В IX-X вв. в Византии появился ряд работ математического характера. К ним относятся сочинения Льва Математика: например, лекция об Евклиде, в которой он впервые для выражения арифметических отношений использовал буквы вместо цифр, и труды Михаила Пселла, в частности его трактат "О числах". Среди других ученых назову диакона Михаила Анхиала, который в основу своего преподавания положил изучение трудов Аристотеля, объясняя студентам его логику, диалектику, физику, метафизику, астрономию и метеорологику. До наших дней в большом числе сохранились списки учебника по космологии и географии Евстратия Никейского. Как теперь установлено, при его создании автор опирался на естественно-научные трактаты Аристотеля и сочинения Клавдия Птолемея, а также на произведения Эмпидокла, стоиков и других мыслителей древности.

Обстоятельный анализ византийских научных источников VII-XII вв., проведенный З. Г. Самодуровой, показывает, что знания о явлениях окружающего мира очевидцы той эпохи могли получить, читая и изучая труды античных мыслителей, оригинальные трактаты ученых, своих современников, учебные руководства по предметам квадривиума, богословские и литературные произведения или посещая занятия профессоров по математике, естествознанию и физике (6).

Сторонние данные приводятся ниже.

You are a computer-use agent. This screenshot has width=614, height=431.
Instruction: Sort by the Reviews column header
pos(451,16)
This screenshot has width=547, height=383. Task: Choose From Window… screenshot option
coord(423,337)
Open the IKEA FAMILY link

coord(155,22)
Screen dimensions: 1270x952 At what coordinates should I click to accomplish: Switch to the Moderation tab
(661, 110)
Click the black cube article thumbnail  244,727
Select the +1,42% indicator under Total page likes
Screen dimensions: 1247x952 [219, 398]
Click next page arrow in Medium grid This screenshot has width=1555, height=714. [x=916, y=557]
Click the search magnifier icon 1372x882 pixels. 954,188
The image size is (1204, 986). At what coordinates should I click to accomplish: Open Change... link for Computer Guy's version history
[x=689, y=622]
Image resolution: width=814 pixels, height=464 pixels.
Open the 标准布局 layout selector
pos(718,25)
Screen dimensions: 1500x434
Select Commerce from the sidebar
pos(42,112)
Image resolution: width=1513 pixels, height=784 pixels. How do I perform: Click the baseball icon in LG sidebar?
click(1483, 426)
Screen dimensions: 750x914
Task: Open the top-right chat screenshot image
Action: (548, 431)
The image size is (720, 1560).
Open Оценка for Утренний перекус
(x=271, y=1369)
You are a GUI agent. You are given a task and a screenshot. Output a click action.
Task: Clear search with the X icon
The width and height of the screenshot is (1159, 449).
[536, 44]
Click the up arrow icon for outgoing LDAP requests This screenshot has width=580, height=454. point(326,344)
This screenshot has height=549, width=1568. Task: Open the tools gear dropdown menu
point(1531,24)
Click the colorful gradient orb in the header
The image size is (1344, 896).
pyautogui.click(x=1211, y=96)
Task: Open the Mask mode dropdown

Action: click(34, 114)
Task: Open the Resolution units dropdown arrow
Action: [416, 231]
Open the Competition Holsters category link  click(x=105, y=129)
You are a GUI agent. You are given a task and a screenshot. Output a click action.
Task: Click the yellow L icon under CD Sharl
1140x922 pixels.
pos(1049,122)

В контексте опыта общения древнерусского читателя с зарубежной книгой обратим внимание еще на одну публикацию З. Г. Самодуровой, где затрагивается вопрос о малых византийских хрониках (7). Эти хроники, распространенные на Западе, Востоке и среди славян, пишет автор, представляют собой хронологические таблицы, состоящие из кратких заметок с указанием числа лет, прошедших от одного события до другого, и числа лет правления царей. На Руси такие хроники назывались "летописцами вскоре", "летописцами вкратце", "летописцами вборзе". До нас дошло значительное их количество.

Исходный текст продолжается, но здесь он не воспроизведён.